2. Le temps de l’agressivité.

Les plaintes des victimes sont, en règle générale, suffisamment précises pour pouvoir établir un calendrier des saisons, des jours et des heures pendant lesquels se déroulent les conflits de voisinage. A défaut, lorsque le récit du plaignant reste imprécis, les dépositions des témoins constituent une autre source d'informations possible. Les indications qu'elles contiennent en effet fournissent d'ordinaire beaucoup de détails, même si toutes ne sont pas de valeur égale. Les unes proposent une datation et un horaire rigoureux, fixant à la fois l'heure, le jour et le mois où s'est déroulé l'événement (« Le lundi 3 septembre à 8 heures du soir »). D'autres, plus nombreuses, fournissent simplement une date (« Le 29 juillet 1778 ») ou un jour de la semaine (« Lundi dernier ») suivi ou non d'une indication horaire (« Le 23 de ce mois, sur les 9 heures du soir »).

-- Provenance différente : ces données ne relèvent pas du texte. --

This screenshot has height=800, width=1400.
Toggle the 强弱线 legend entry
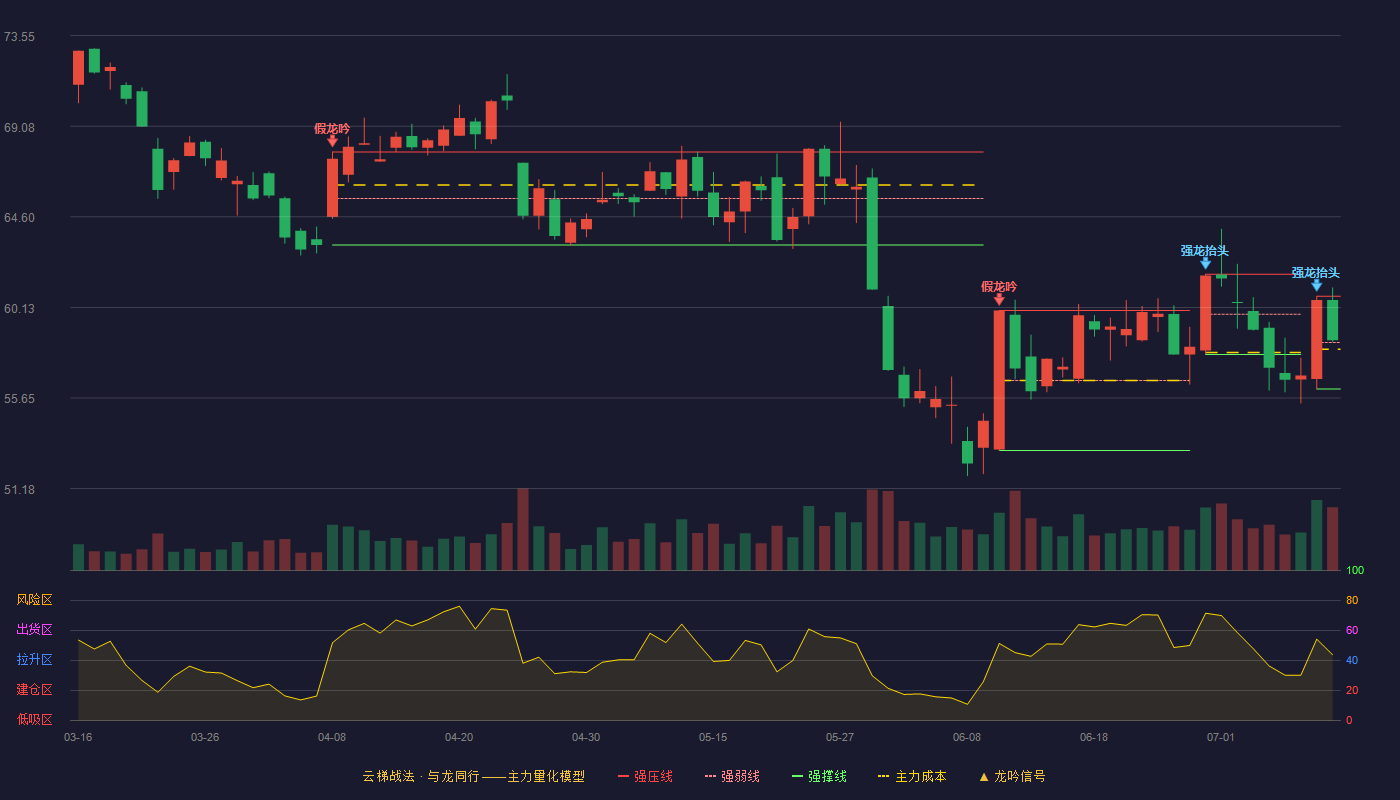[732, 776]
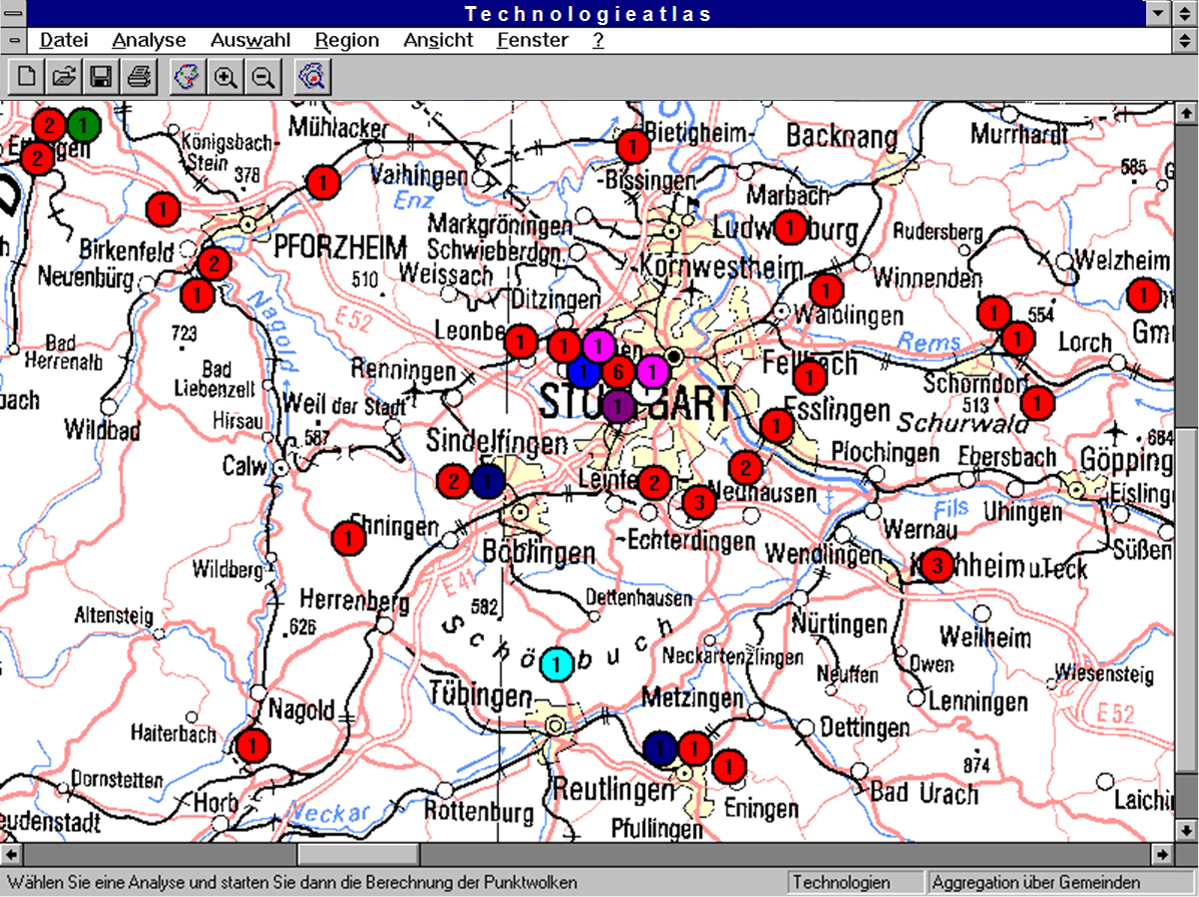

D'autres encore se situent par rapport à un événement précis en liaison avec le calendrier chrétien (« Le jour de la Saint-Jean dernier ») ou avec l'affaire en cours (« Le jour énoncé en la plainte »). Enfin, 10% environ des dépositions proposent une datation très imprécise, se contentant d'indiquer un jour de la semaine (« Un lundi »), un mois (« Le mois de septembre dernier ») voire une allusion temporelle vague (« Il y a environ 5 semaines »). En dépit de ces imprécisions, il est possible, en croisant toutes les informations disponibles, de repérer les périodes propices - ou non - à l'éclosion de la violence entre voisins. La répartition mensuelle des conflits de voisinage - commençons par eux - s'établit ainsi :

Graphique 47. La répartition mensuelle des conflits de voisinage.
Graphique 47. La répartition mensuelle des conflits de voisinage.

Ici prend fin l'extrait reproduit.